Procede igualmente citar la doctrina contenida en la sentencia de 29 de enero de 2008 , según la cual en los supuestos de dolo eventual el autor conoce, (o no puede desconocer a causa de las características de su conducta), el peligro concreto que crea con su acción para el bien jurídico protegido y a pesar de ello ejecuta su conducta, bien porque acepte implícitamente el resultado no directamente querido en función de la satisfacción de la auténtica finalidad de su acción, o bien porque el daño probable, como concreción del riesgo concreto creado le resulte indiferente. Esta constatación del elemento cognitivo del dolo eventual lleva aparejada en realidad la del elemento volitivocuando a ese conocimiento le sigue la ejecución de la conducta creadora del riesgo, pues tal forma de proceder es evidentemente demostrativa de una aceptación consciente del probable resultado o bien de una total indiferencia ante su producción.

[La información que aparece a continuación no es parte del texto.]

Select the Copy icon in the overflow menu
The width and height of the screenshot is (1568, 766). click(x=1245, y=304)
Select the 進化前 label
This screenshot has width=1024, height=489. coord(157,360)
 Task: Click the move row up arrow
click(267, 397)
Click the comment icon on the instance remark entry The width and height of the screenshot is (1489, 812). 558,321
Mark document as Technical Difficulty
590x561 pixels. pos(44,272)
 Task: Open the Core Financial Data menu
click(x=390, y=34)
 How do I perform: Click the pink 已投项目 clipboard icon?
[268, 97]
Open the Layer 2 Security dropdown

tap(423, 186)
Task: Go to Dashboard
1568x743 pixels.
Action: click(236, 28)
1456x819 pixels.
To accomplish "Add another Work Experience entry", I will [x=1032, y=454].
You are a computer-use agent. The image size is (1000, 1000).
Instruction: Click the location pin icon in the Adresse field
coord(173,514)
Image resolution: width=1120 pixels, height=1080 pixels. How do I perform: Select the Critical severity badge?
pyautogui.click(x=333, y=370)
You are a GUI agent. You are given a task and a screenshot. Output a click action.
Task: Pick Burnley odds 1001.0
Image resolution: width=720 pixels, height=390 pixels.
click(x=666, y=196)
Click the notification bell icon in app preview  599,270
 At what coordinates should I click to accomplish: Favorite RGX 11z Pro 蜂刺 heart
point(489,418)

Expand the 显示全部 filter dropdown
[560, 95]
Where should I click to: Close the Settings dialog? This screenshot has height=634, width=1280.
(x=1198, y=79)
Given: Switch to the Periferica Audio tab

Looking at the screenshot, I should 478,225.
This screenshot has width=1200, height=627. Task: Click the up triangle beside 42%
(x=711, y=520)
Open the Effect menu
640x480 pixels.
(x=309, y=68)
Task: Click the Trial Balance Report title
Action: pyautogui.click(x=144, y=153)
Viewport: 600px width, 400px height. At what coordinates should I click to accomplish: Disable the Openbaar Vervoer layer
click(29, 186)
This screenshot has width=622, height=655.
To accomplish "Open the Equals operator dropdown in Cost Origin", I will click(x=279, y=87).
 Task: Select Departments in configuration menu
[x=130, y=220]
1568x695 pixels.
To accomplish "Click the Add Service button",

Cuando se trata del delito de homicidio, si la acción de agresión, considerada en su conjunto, y con independencia del resultado alcanzado, es adecuada para la producción de la muerte y es ejecutada de forma dolosa por su autor, es inevitable atribuir a éste el conocimiento del peligro concreto creado respecto de la producción del resultado típico, salvo casos de deficiencias cognitivas. Y consiguientemente se debe apreciar el elemento volitivo del dolo en cuanto que, a pesar de aquel conocimiento, procedió a la ejecución de la acción.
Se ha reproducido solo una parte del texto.